* Source document:
10 MLB Prospects Who Look to Be Taking a Step Back in 2014
Baseball enthusiasts can become obsessed with prospects. For every group of fans, regardless of payroll or market size, the idea of a special young player making the jump to the big league club is tantalizing. Despite the number of prospects that flame out on a yearly basis, the pursuit of the next Mike Trout or Bryce Harper is never-ending.
When publications like Baseball America, MLB.com or Baseball Prospectus release prospect rankings, the experts in charge of charting, scouting and analyzing young, undeveloped players are simply making educated guesses.
Sometimes, those guesses are prescient. After all, some of baseball's best and brightest stars were former highly touted prospects.
Of course, the guesses can also turn out to be very, very wrong. Due to a combination of natural regression, injuries and poor luck, prospects rarely take a straight path from the bottom of the minor leagues to the top of the majors.
Thus far in 2014, 10 well-known prospects are dealing with adversity and a noticeable dip in performance from last year. Six weeks of minor league statistics or poor play shouldn't drastically re-shape the future of any of these players, but more information can become instructive for their respective parent clubs.
Statistics courtesy of Baseball-Reference.com and MiLB.com, unless otherwise noted, and accurate as of May 8, 2014.

* Work to complete:
a. Do these statements agree with the article on baseball prospects? For each, answer yes or no and quote the words from the article that decide it. (i) Prospects seldom move directly from the bottom of the minor leagues to the top of the majors. (ii) Six weeks of poor minor league play should drastically change these players' futures. (iii) The statistics are accurate as of May 8, 2014.
b. Carry on the article about MLB prospects taking a step back in 2014, starting after its last sentence.
The records that follow the article come from a separate source.

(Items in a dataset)
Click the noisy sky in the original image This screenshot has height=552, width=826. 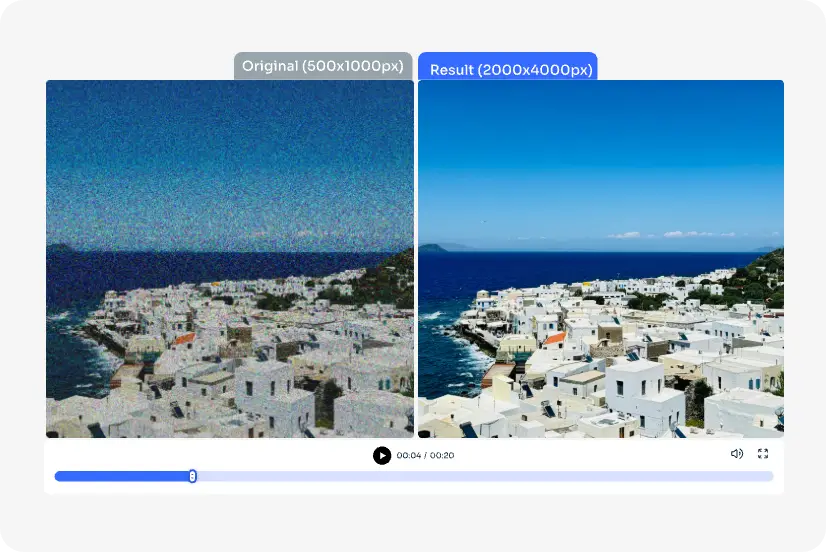pos(230,158)
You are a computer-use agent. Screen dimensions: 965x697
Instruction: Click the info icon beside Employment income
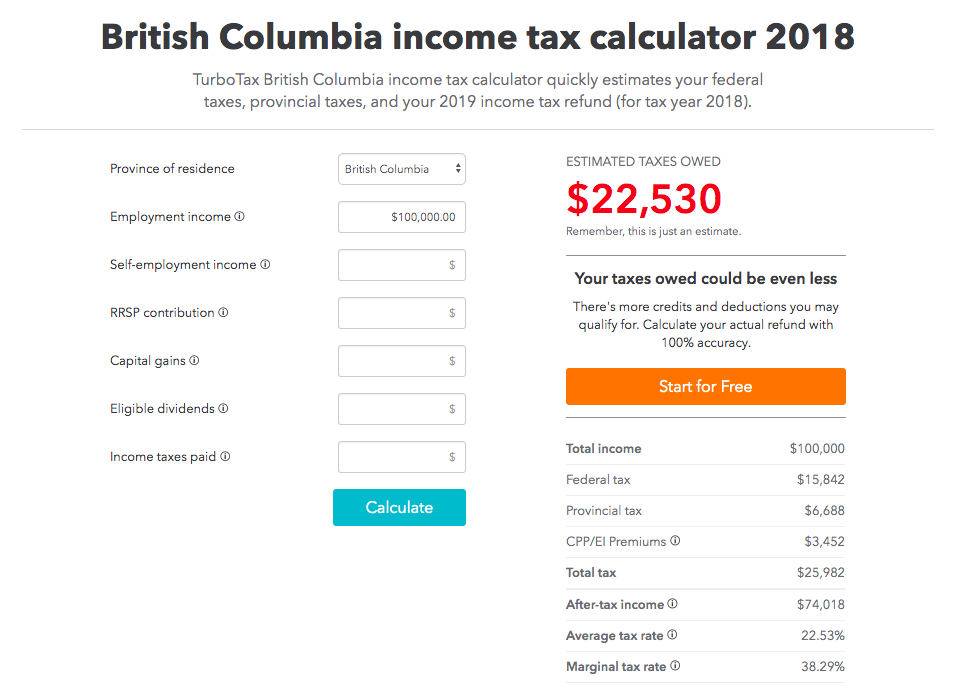pos(240,217)
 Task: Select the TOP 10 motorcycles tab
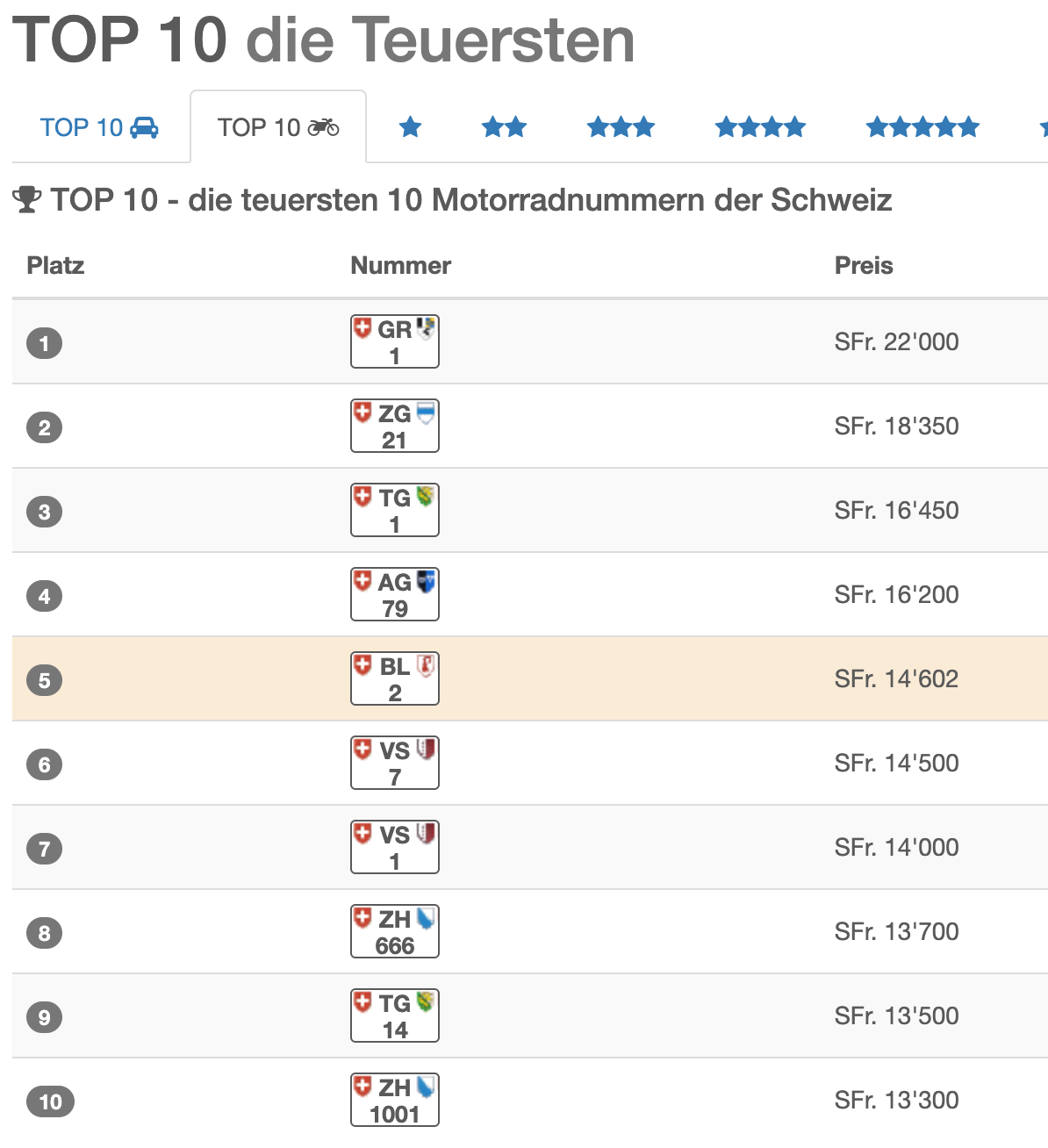(278, 128)
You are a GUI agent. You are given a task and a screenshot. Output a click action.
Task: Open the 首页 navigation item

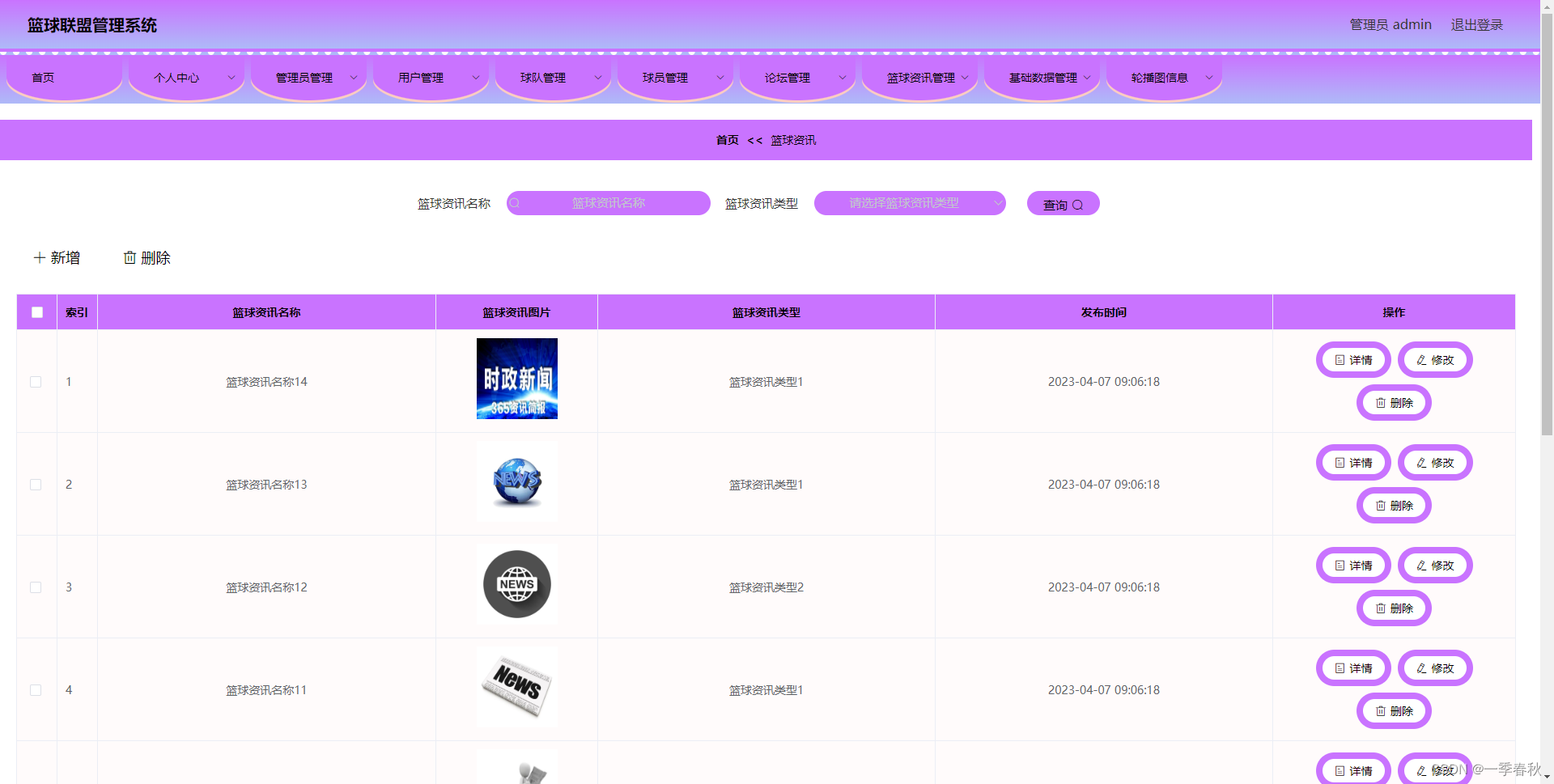click(x=43, y=78)
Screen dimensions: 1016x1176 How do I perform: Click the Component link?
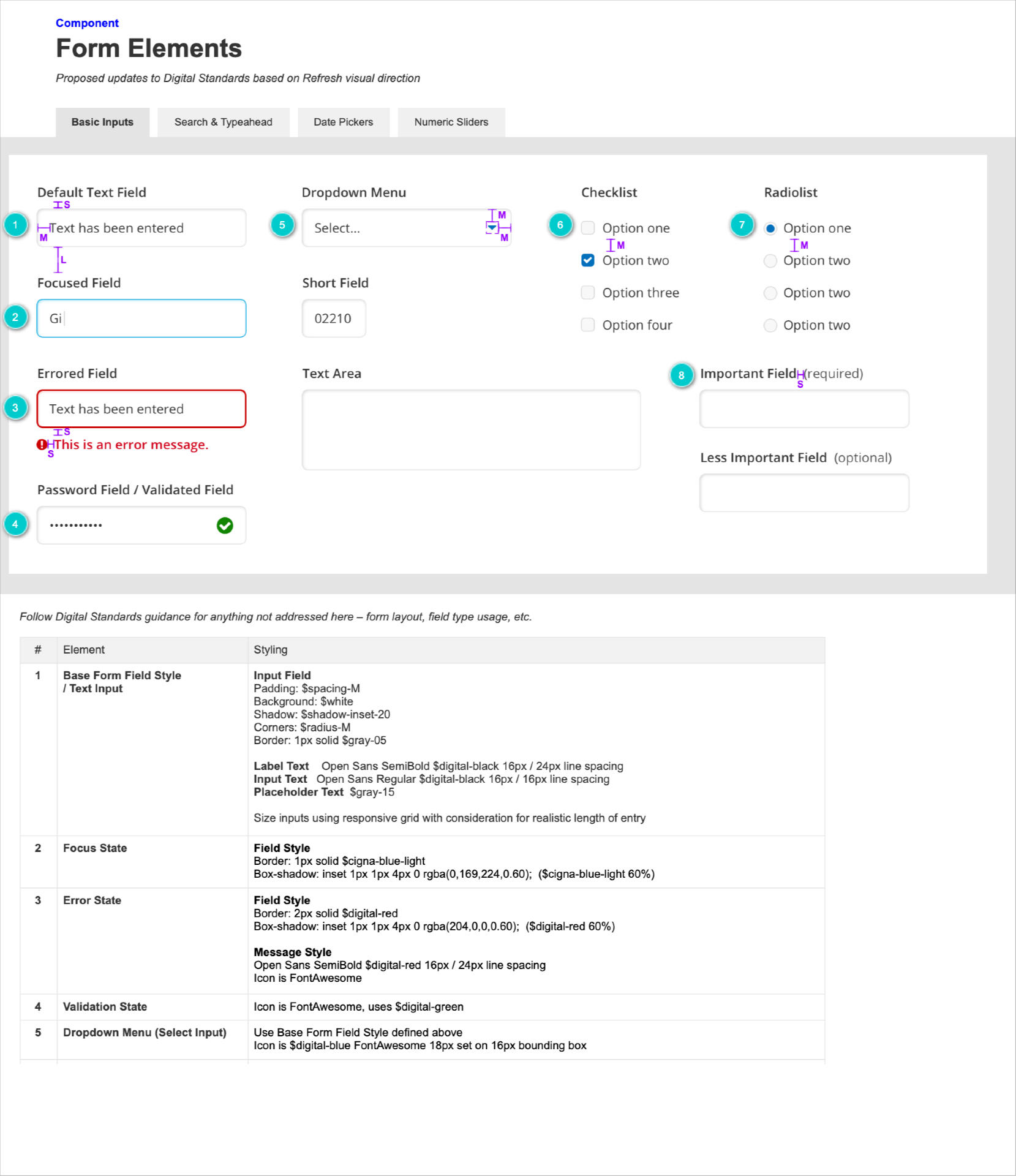click(x=87, y=23)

* Final results:
a.
(i) Yes: "prospects rarely take a straight path from the bottom of the minor leagues to the top of the majors."
(ii) No: "Six weeks of minor league statistics or poor play shouldn't drastically re-shape the future of any of these players"
(iii) Yes: "accurate as of May 8, 2014."

b.
Mark Appel, RHP, Houston Astros
2013 Stats: 10 GS, 38.0 IP, 3.79 ERA
2014 Stats: 4 GS, 13.0 IP, 6.23 ERA
The Houston Astros are baseball's most fascinating organization. Forget about the success of the St. Louis Cardinals, the payrolls in New York and Los Angeles and the highly-violate business operation in Miami for a second. Instead, focus on a systematic rebuild in Houston that has changed everything fans thought about how to revamp an organization.
When the Astros, led by general manager Jeff Luhnow, chose to pour all of their resources into player development and eschew the idea of fielding a competitive team, every draft pick became a crucial part of the future of the organization.
Unfortunately, last year's No. 1 overall pick Mark Appel is off to a difficult start in 2014. In this case, however, Luhnow is putting the blame on himself, not the star right-handed pitcher, per Ken Rosenthal of Fox Sports:
It was really my fault. I made a decision to send him out to Lancaster to have him try and build up there, to try to catch up for the time he missed in Florida. He ended up pitching twice on a four-day cycle and then he skipped a start and pitched on an eight-day cycle. It wasn't like he was in the tandem for a month and couldn't handle it.
Maikel Franco, 3B, Philadelphia Phillies
2013 Stats: .320/.356/.569, 31 HR, 103 RBI
2014 Stats: .205/.268/.316, 2 HR, 10 RBI
Despite a recent hot streak from starting third baseman Cody Asche, third base has been a black hole for the Philadelphia Phillies thus far in 2014. From April 2 through May 5—a span of 25 games—Asche posted a .523 OPS as the primary third baseman in manager Ryne Sandberg's lineup.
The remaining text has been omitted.